Years passed and when Windows 10 came, Microsoft released the “Play Anywhere” program, bringing many fan favorites from the consoles to the PC using their store, Like Forza and Gears of War, sadly tho, the inner workings of the UWP platform proved to be a barrier for stablished softwares that the gaming community uses on a daily basis.

Distribution and other problems aside, UWP apps are “installed” in a sandboxed environment, it hides all the files related to those apps on “c:\program files\windowsapps”, it’s a protected and hidden folder, users usually don’t have read nor write rights on this folder as it’s owned by NTAUTHORITY. Also, these apps can’t be called by opening their ‘.exe’ in any tradicional way.

Many PC gamers use Steam as their primary launcher for games because it offers a good UI and is already stablished in the market, but those restrictions from the UWP eco system means that users are unable to access their apps and use them with Steam, and because of the rights on that folder, many softwares that tried to circunvent this problem just wouldn’t work on many machines.

UWP apps can be called by their AUMID although, you don’t even need access to the root of that folder if you know the AUMID of the desired app, meaning that you can even read images and any file that is in “c:\program files\windowsapps\ {AUMID}".

That’s how UWPHook is able to simply work on everyones PC.

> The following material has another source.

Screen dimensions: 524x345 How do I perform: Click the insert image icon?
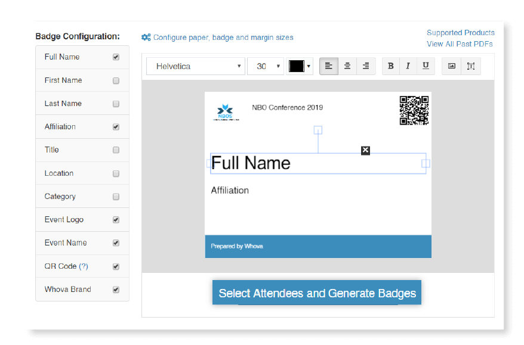point(452,66)
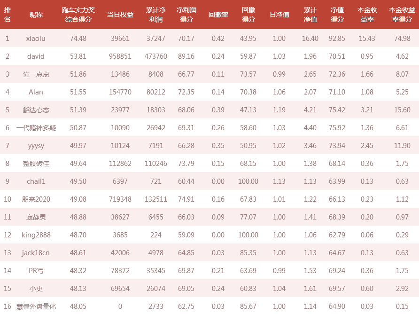Select the nickname xiaolu in row 1

pos(36,39)
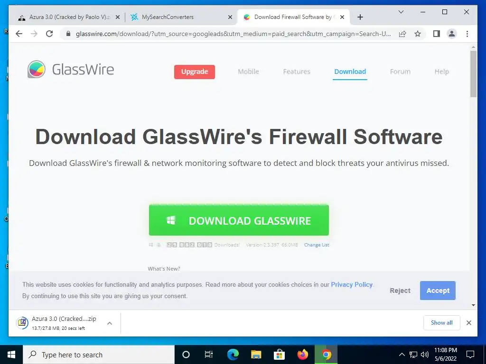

By running a PowerShell script that lists the AppName and AUMID, i can guess what is the full path to the app, and even a suitable icon, then i write that as a shortcut “non-Steam app” on a VDF file that stores a list of non-Steam games of each user on that PC. Later, when the user ‘launches’ Forza from Steam, it actually opens UWPHook, which calls ApplicationActivationManager passing the AUMID for Forza as a parameter, then, while the user plays their game, my app keeps looking at the proccess it launched, seeing if it is still running, if it is not, UWPHook closes it self, terminating the “Now Playing” status on Steam, making the user experience flawless.